-- Information provided follows --

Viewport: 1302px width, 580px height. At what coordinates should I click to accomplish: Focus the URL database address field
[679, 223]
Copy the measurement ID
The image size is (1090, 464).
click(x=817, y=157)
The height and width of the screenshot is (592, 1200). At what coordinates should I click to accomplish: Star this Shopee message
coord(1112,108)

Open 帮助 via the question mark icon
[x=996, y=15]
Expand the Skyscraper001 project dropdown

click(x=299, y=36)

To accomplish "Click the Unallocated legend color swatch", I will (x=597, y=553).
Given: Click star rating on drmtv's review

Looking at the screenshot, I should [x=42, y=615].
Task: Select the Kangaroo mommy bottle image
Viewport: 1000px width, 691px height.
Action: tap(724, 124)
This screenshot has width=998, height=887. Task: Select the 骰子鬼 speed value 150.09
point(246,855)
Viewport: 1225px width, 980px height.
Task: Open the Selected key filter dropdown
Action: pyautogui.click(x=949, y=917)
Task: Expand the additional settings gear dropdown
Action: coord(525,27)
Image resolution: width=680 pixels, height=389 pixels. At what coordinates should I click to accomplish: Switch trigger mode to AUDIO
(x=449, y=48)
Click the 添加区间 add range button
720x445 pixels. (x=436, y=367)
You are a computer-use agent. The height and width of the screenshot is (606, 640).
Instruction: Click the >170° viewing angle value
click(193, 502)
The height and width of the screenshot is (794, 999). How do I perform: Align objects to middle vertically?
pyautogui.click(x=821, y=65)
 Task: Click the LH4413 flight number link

-- Information provided concluded --

* **Task item**
Once you find the line with "The image size is (1090, 464)." above, print it and every line after it up to and including the line with "You are a computer-use", exactly as written and nothing else.

* **Task response**
The image size is (1090, 464).
click(x=817, y=157)
The height and width of the screenshot is (592, 1200). At what coordinates should I click to accomplish: Star this Shopee message
coord(1112,108)

Open 帮助 via the question mark icon
[x=996, y=15]
Expand the Skyscraper001 project dropdown

click(x=299, y=36)

To accomplish "Click the Unallocated legend color swatch", I will (x=597, y=553).
Given: Click star rating on drmtv's review

Looking at the screenshot, I should [x=42, y=615].
Task: Select the Kangaroo mommy bottle image
Viewport: 1000px width, 691px height.
Action: tap(724, 124)
This screenshot has width=998, height=887. Task: Select the 骰子鬼 speed value 150.09
point(246,855)
Viewport: 1225px width, 980px height.
Task: Open the Selected key filter dropdown
Action: pyautogui.click(x=949, y=917)
Task: Expand the additional settings gear dropdown
Action: coord(525,27)
Image resolution: width=680 pixels, height=389 pixels. At what coordinates should I click to accomplish: Switch trigger mode to AUDIO
(x=449, y=48)
Click the 添加区间 add range button
720x445 pixels. (x=436, y=367)
You are a computer-use agent. The height and width of the screenshot is (606, 640).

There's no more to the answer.